On a GC who paid $2 million to subs in a year, a 5% misclassification finding could cost $10,000 to $60,000 in back-premium plus penalties. This is not hypothetical. It happens constantly, especially in states with aggressive WC auditing.
On the other hand, a clean audit where all your documentation is in order typically results in no adjustment, fast processing, and a carrier who views you as a low-risk client at renewal.
How to Prepare for Your Next Audit
If you don't have a compliance system in place today, here's a realistic 30-day plan:
Week 1: Pull a complete list of every sub you've worked with in the past 12 months. Identify gaps: missing W-9s, missing COIs, missing licenses.
Week 2: Reach out to every sub with gaps. Request the missing documentation. Most will comply within a few days.
Week 3: Set up a central system to store everything. Organize by sub and project. Get every current document uploaded.
Week 4: Install expiration tracking so you never fall behind again. Automate reminders. Build a compliance dashboard.
By week 5, you're in a position to handle any audit that shows up.
How PaperBoss Helps with Audit Preparation
PaperBoss is the system described in point 15. For every sub, every document, every expiration, you have a searchable, organized, date-stamped record. When an auditor arrives, you export a compliance report covering any date range, any subset of subs, any project. In seconds.
The GCs who use PaperBoss tell us the same thing: the first audit after they started using it was the first audit they didn't dread. Everything was there, everything was organized, and the auditor left satisfied in an hour.
Start a 14-day free trial, no credit card required.
Frequently Asked Questions
How often do insurance carriers audit GCs?
Annually for most commercial CGL and Workers' Comp policies. The audit typically happens within 60 days after the policy expires.
What if my audit reveals gaps I can't fix retroactively?
Be honest with the auditor. Explain what happened, what you've changed, and show evidence of the new process. Auditors will usually work with you if you're proactive. They penalize cover-ups much more than honest mistakes.
Can an auditor ask to see records from before I owned the company?
Yes, if the audit period includes that time. Acquire records along with the company during any purchase, or negotiate the audit period with the new carrier.

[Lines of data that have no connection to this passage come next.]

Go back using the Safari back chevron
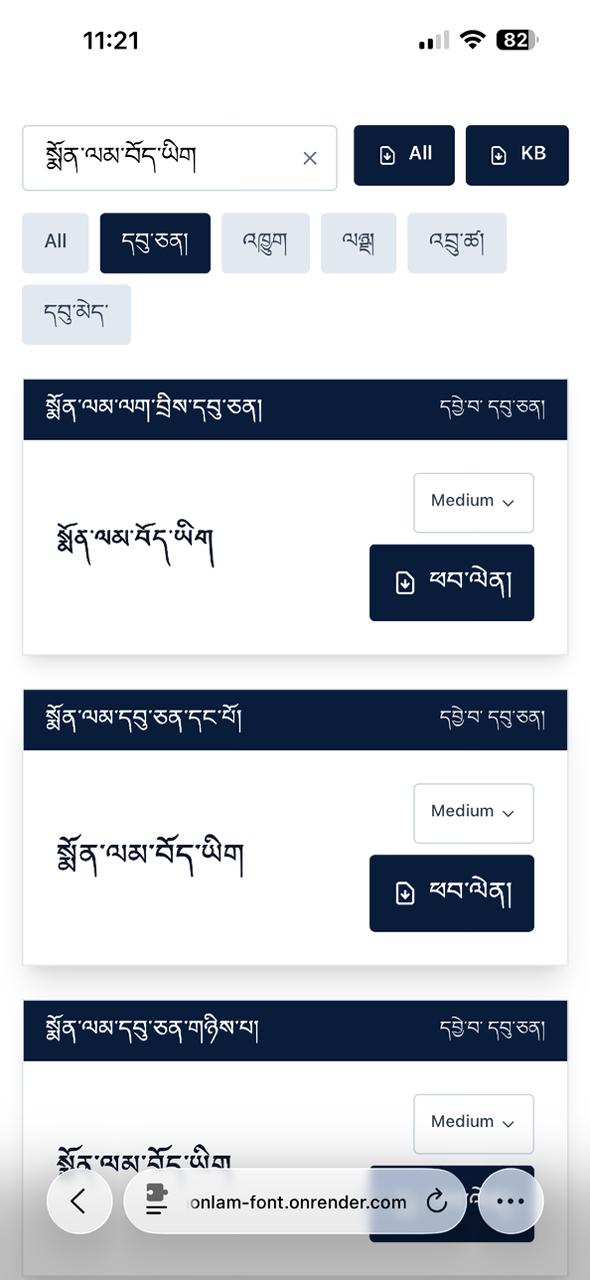Image resolution: width=590 pixels, height=1280 pixels. tap(79, 1202)
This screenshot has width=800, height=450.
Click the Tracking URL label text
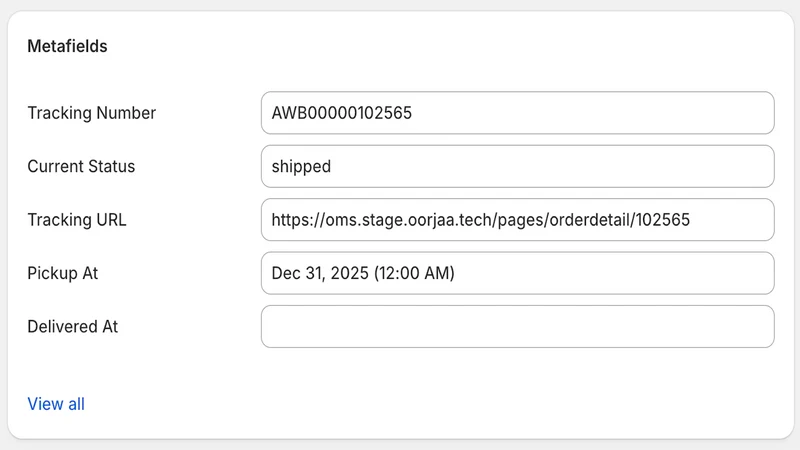coord(77,220)
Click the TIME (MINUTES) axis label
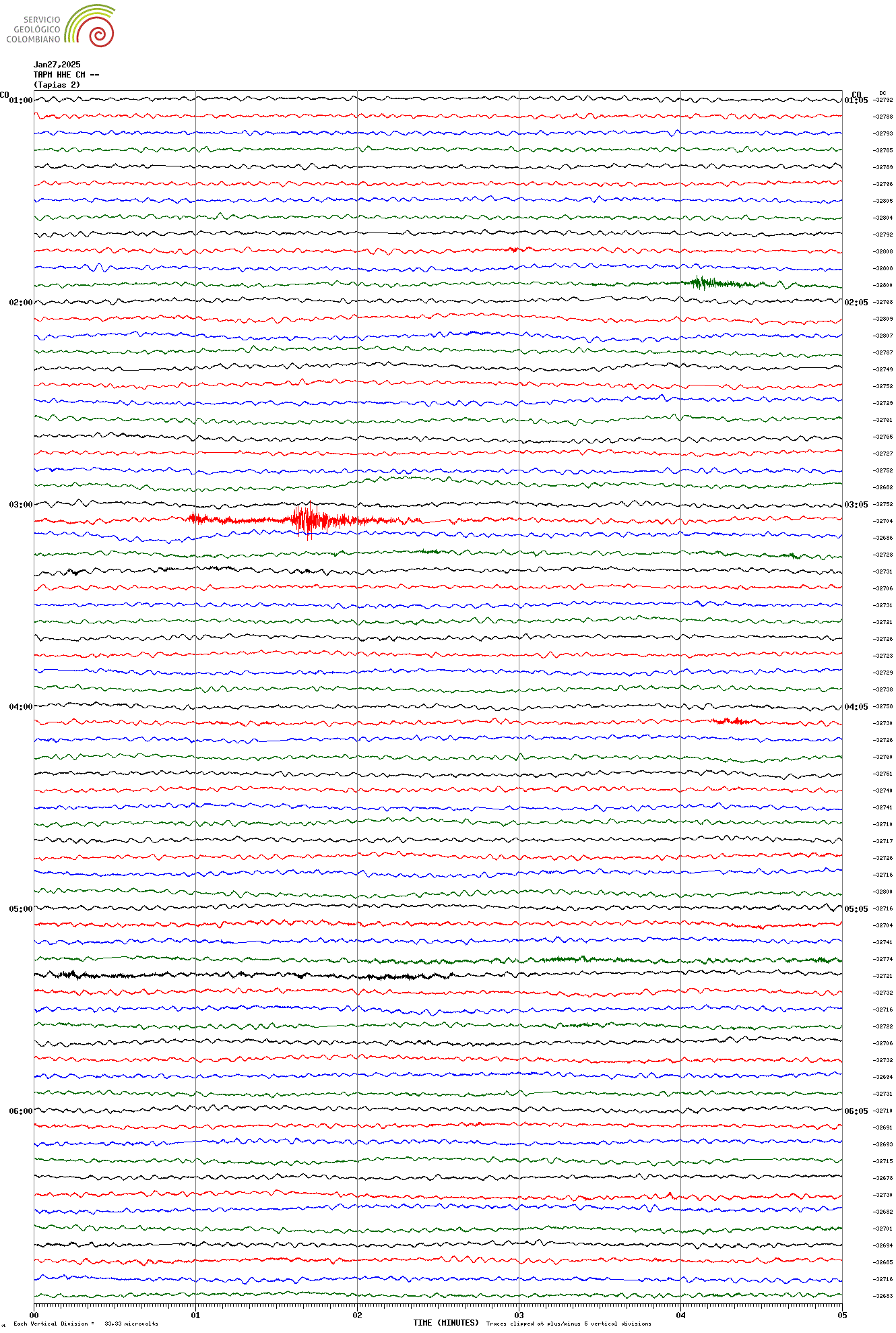896x1333 pixels. (x=446, y=1323)
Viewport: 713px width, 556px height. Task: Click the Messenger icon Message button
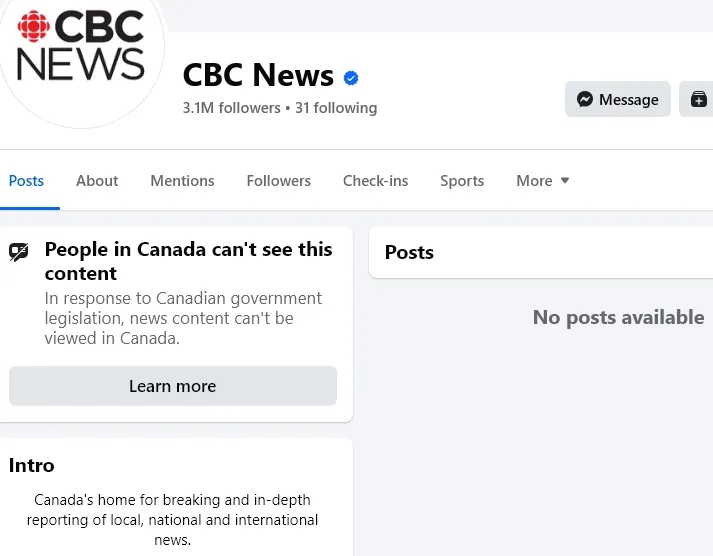tap(617, 99)
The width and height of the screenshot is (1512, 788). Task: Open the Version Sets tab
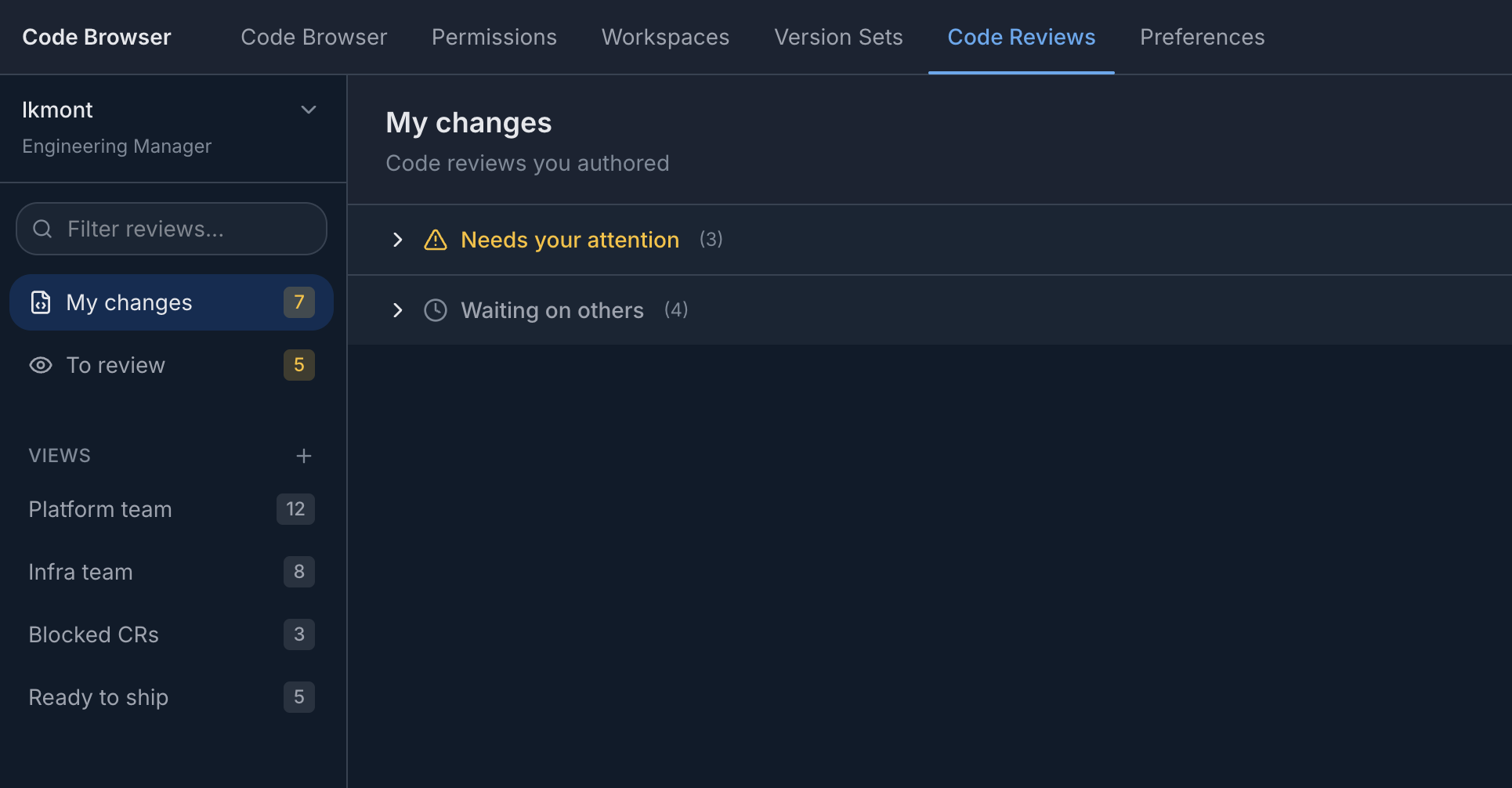click(x=838, y=37)
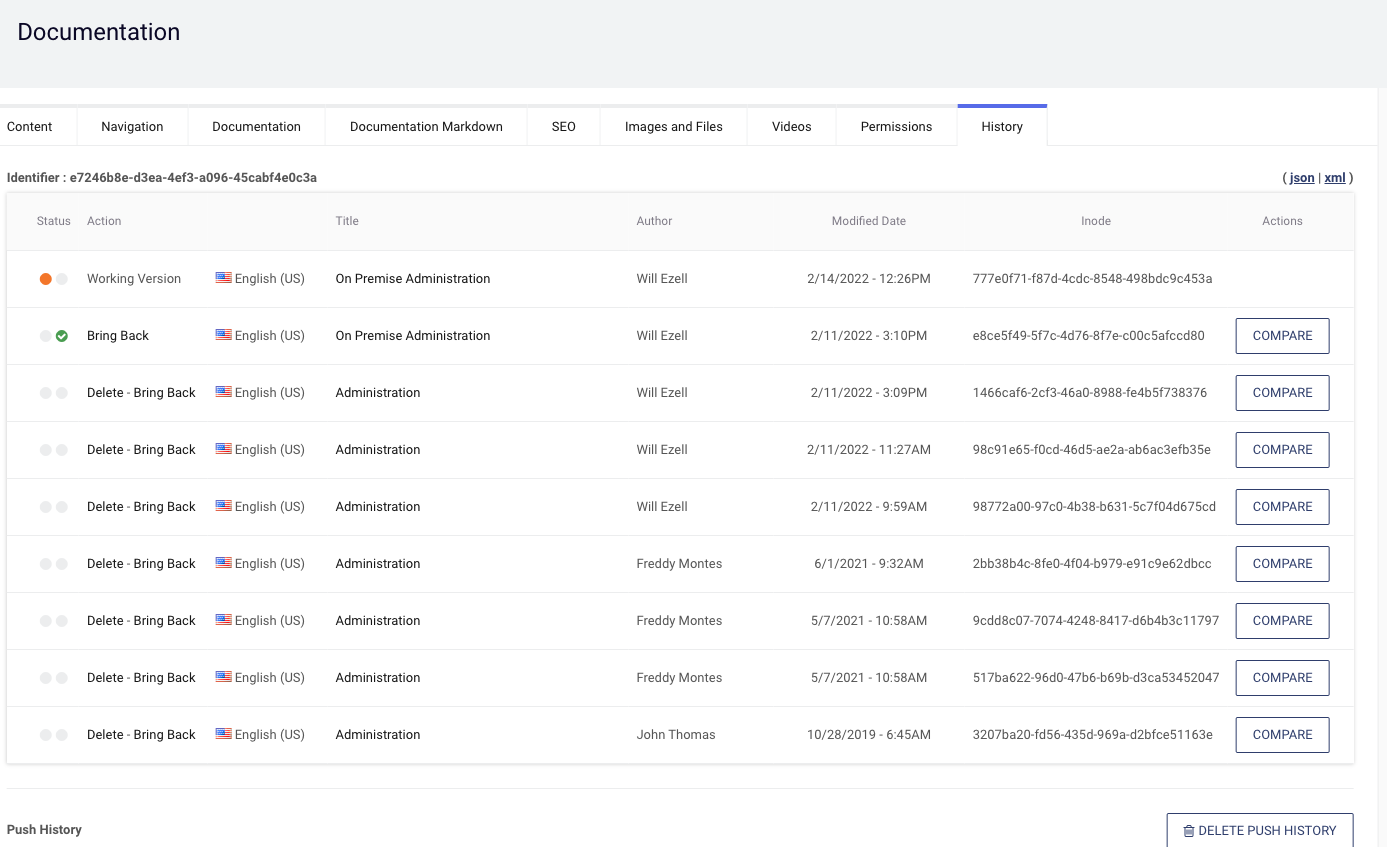Click the flag icon on the 3:09PM revision row
This screenshot has height=847, width=1387.
222,392
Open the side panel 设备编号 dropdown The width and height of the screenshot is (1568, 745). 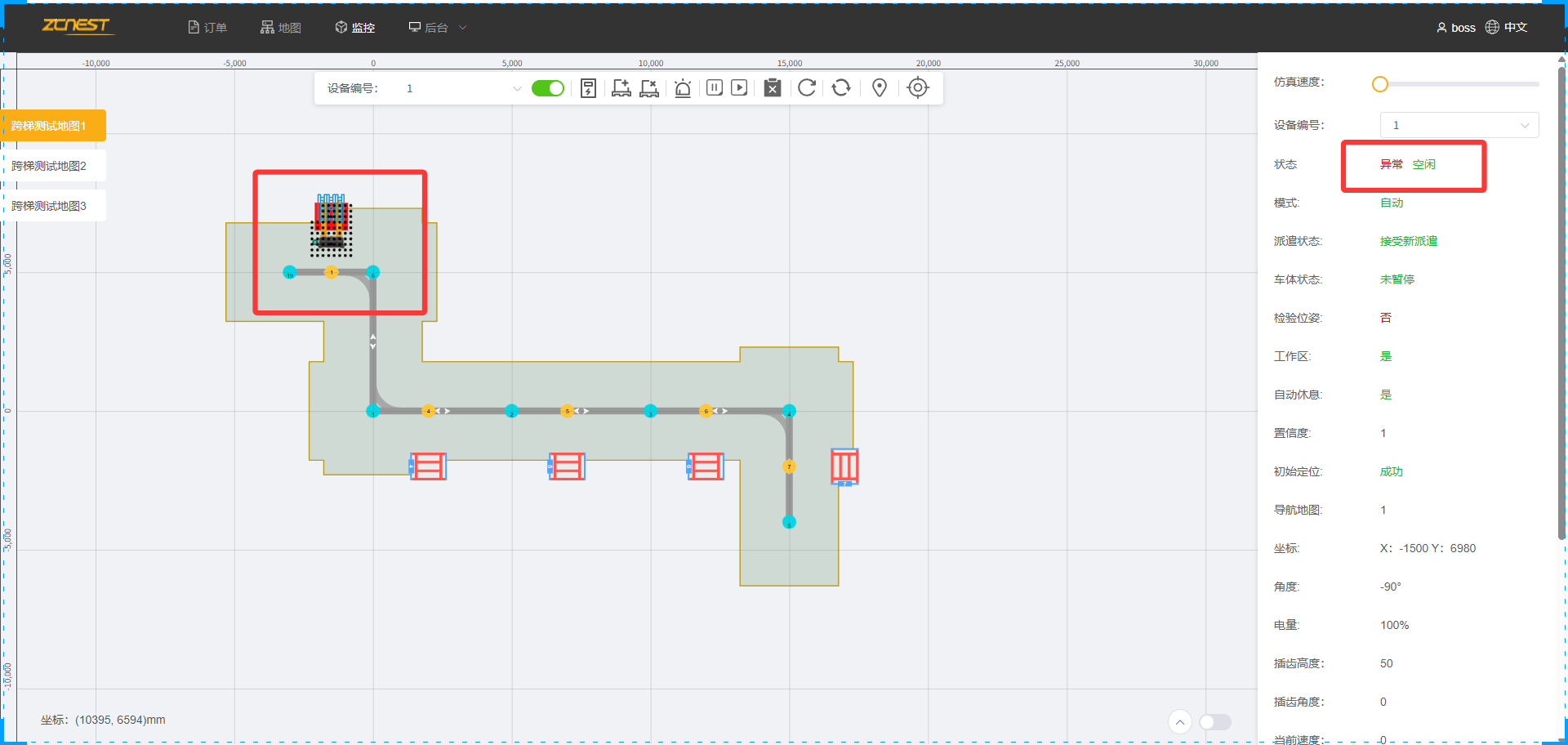coord(1459,125)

What's the most common audit finding?
Subcontractor misclassification on Workers' Comp audits. Followed closely by missing W-9s on tax audits. Both are preventable with proper onboarding.
How long does a typical audit take?
With organized records: 2 to 4 hours for carrier audits, 1 to 2 days for larger owner or state audits. Without organized records: days to weeks of back-and-forth.
This article is for educational purposes only and does not constitute legal, insurance, or tax advice. Consult qualified professionals for your specific audit situation.